The Pleasure of Love

John Brennan, in his book Abba’s Child, writes this,

“But God loves who we really are – whether we like it or not….No amount of spiritual makeup can render us more presentable to Him…His love, which called us into existence, calls us to come out of self-hatred and step into His truth. ‘Come to me now,’ Jesus says. ‘Acknowledge and accept who I want to be for you: a Savior of boundless compassion, infinite patience, unbearable forgiveness, and love that keeps no score of wrongs. Quit projecting onto Me your own feelings about yourself. At this moment your life is a bruised reed, and I will not crush it; a smoldering wick, and I will not quench it. You are in a safe place.'”

Can you feel the healing and freedom in receiving that kind of unrestrained, audacious love? This beautiful Jesus longs for you. The true you. Every broken, wounded part of you. You are in a safe place! When we put on the coat of false self to hide who we truly are, we rob the world of the most precious part of who we are – our brokenness. In keeping our wounds at arms length from ourselves, we are robbed from experiencing the intimate touch of the Healer. It is only in acknowledging our wounds and brokenness that we can offer healing to others. It is only through the wounds and brokenness of Jesus that he can offer healing to us! Without the Man-of-Sorrows, our grief would remain uncomforted. Without our own sorrows, there would be no hope for others.

When I was a child growing up amid the 10,000 lakes of Minnesota, I remember playing softball with 4-H in the summer. I enjoyed the time with friends and the satisfaction of physical activity. A self-conscious child, I had already begun to wear my own coat of false self. The approval of others was my drug, and good behavior was my coat to cover the person I thought was unacceptable. As I got older, the coat grew, with my reputation to others dictating everything I did. Good behavior and reputation (what people said about me) became my idol. One day, during a game of softball, the ball connected with my bat in a satisfying thwack! and I watched the ball in a perfect line drive to left field. I had never had one feel so good, and after rounding the bases to home plate, I walked behind the catch-fence to where some of our dads were standing. Flush with good feelings, I stood unnoticed behind the coach and a friend’s dad. The coach, who had not praised me before, was telling him what a great job I had done. “That was quite a hit!”, he glowed. I felt giddy with happiness. Suddenly, he became aware of me standing close. “What are you doing here?”, he asked, clearly nonplussed and displeased I had possibly overheard. I was embarrassed, obviously having heard something I shouldn’t have and from that day on I added another layer of protection to my coat. A careless attitude for praise. Don’t misunderstand, recognition was still as important to me as ever and I would do all I could to get it, but now I would hide that fact and bury it deep where it could not hurt me.
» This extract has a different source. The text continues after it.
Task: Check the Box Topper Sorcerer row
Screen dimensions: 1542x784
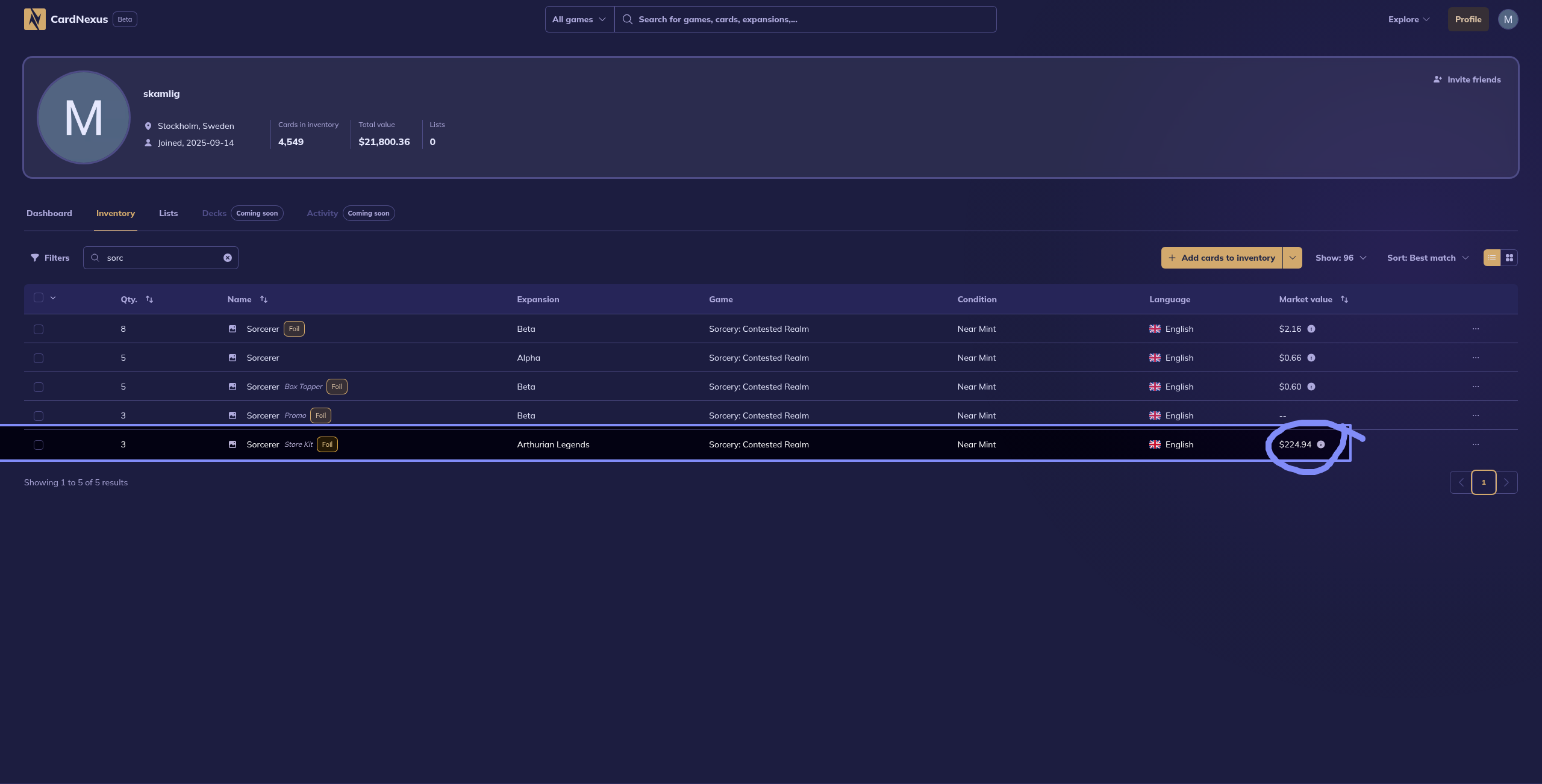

I learned that direct praise is shameful, and should only be casually acknowledged and ignored if overheard. Naturally, this form of self-hatred was projected onto how I related to Jesus, and infected my view of him for most of my life. He didn’t want me to experience his pleasure for me – if he had any for me at all. I didn’t think there was anything in me he would ever take pleasure in, and so my behavior became the way to find it.

It is only recently and through much brokenness that I have allowed my heart of hearts to receive the pleasure of Jesus for me. He glows with pleasure and love for me. I have met the Truth, and discovered his longing for me exactly as I am today. Right now. But it required me to open every deep, hidden place to Jesus. Remember, He is a safe place. He will not crush the bruised reed or put out the smoldering wick. I have experienced that for myself.

So shed your protective coat and let yourself see everything you are, and allow His life to fill yours. God does not love you in spite of your sins, he loves you with your sins! This is not about saving your soul. This is about setting you free. Trust the reckless, wild, crazy, audacious love of God! There is no greater love than His love for you! You truly are the Beloved of the Father!

Let Jesus take you deeper and further on his great adventure, and allow Him to enfold you in the loving arms of intimate relationship with him, the Lover of Your Soul.